## Brief:
Reproduce every line of the listing below word for word, leaving out the pictures.

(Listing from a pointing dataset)
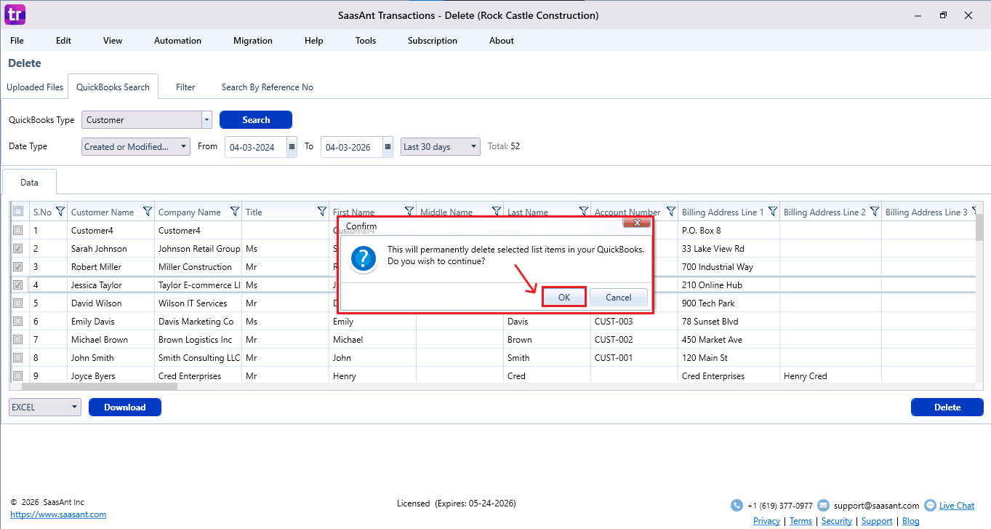Toggle the select-all header checkbox
This screenshot has height=529, width=991.
(x=18, y=212)
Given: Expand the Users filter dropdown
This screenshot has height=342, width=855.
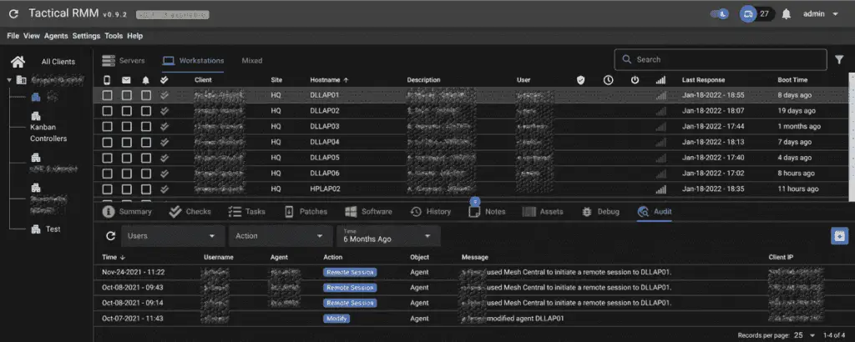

## Exercise solution:
Toggle the select-all header checkbox
This screenshot has height=529, width=991.
(x=18, y=212)
Given: Expand the Users filter dropdown
This screenshot has height=342, width=855.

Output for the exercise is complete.